Task instructions
Repeat, word for word, every line from the line holding "Продукция (50, 426)" through the final line of the entries below. Skip all pictures.

[Dataset entries]
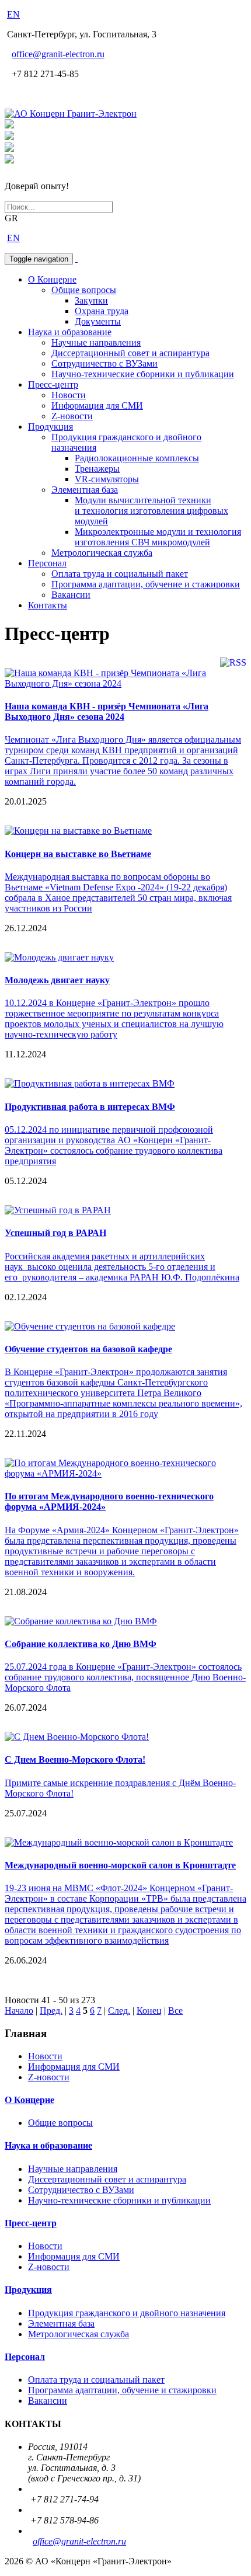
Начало (19, 2010)
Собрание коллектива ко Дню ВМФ (80, 1644)
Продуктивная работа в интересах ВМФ (90, 1107)
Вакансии (70, 595)
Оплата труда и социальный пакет (119, 574)
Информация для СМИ (97, 405)
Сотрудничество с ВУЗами (104, 363)
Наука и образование (69, 332)
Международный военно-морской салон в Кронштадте (120, 1865)
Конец (149, 2010)
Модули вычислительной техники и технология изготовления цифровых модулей (151, 510)
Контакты (47, 605)
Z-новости (72, 416)
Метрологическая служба (101, 553)
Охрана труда (101, 311)
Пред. (51, 2010)
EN (13, 14)
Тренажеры (97, 469)
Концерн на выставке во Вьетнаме (78, 854)
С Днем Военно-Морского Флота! (75, 1759)
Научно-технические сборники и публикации (142, 374)
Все (175, 2010)
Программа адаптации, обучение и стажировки (145, 584)
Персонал (47, 563)
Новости (68, 395)
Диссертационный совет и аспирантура (130, 353)
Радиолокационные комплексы (137, 458)
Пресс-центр (53, 384)
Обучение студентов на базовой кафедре (88, 1349)
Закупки (91, 300)
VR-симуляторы (107, 479)
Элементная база (84, 490)
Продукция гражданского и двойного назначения (126, 2313)
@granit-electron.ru (58, 54)
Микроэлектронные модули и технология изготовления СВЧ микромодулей (158, 537)
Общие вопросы (83, 290)
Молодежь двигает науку (57, 980)
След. (119, 2010)
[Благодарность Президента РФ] (9, 125)
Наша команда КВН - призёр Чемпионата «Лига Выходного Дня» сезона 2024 (106, 711)
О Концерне (52, 279)
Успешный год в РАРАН (55, 1233)
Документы (98, 321)
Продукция (50, 426)
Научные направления (96, 342)
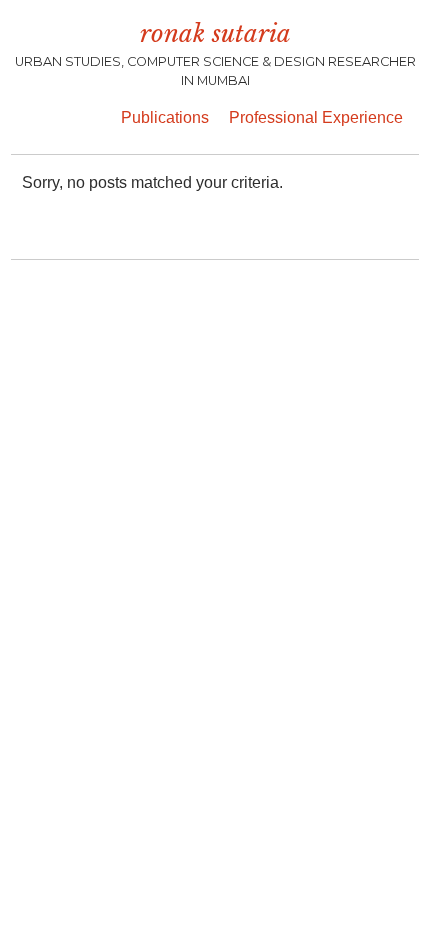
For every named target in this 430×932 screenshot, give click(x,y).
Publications (165, 117)
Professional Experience (316, 117)
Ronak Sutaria (215, 33)
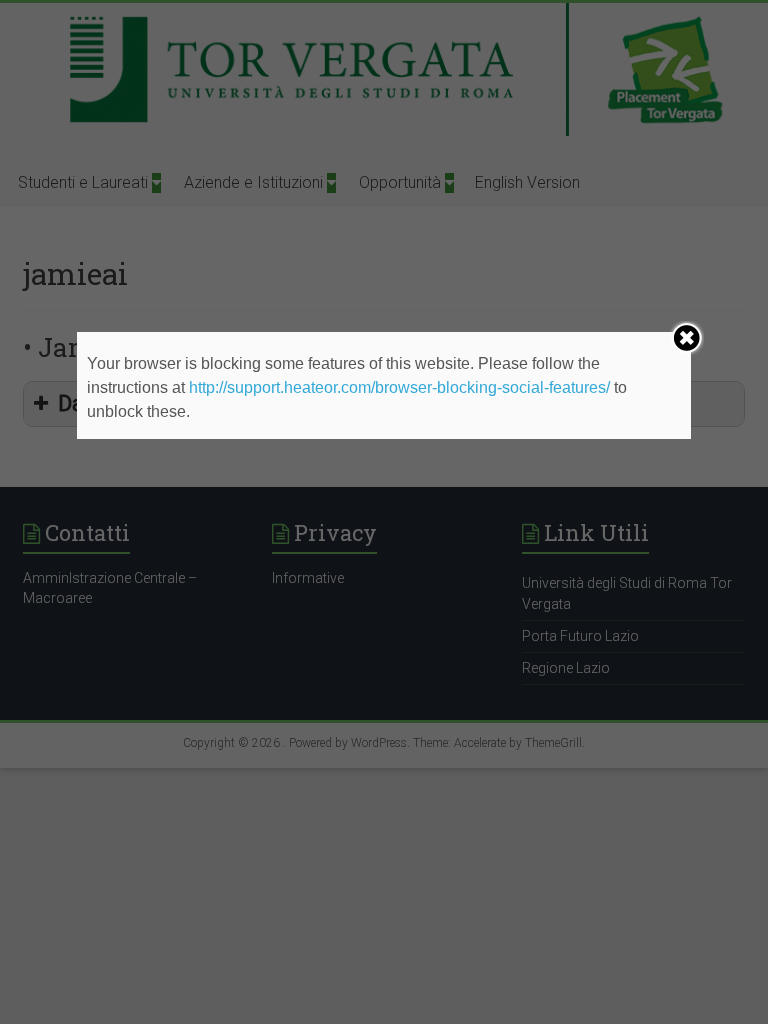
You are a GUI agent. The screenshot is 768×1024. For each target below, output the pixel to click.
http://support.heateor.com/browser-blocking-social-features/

Task result
Продукция (50, 426)
Научные направления (96, 342)
For every named target in this 430×932 screenshot, give click(x,y).
Publications (165, 117)
Professional Experience (316, 117)
Ronak Sutaria (215, 33)
You are a GUI agent. The screenshot is 768×1024. For each target below, output the pixel to click.
http://support.heateor.com/browser-blocking-social-features/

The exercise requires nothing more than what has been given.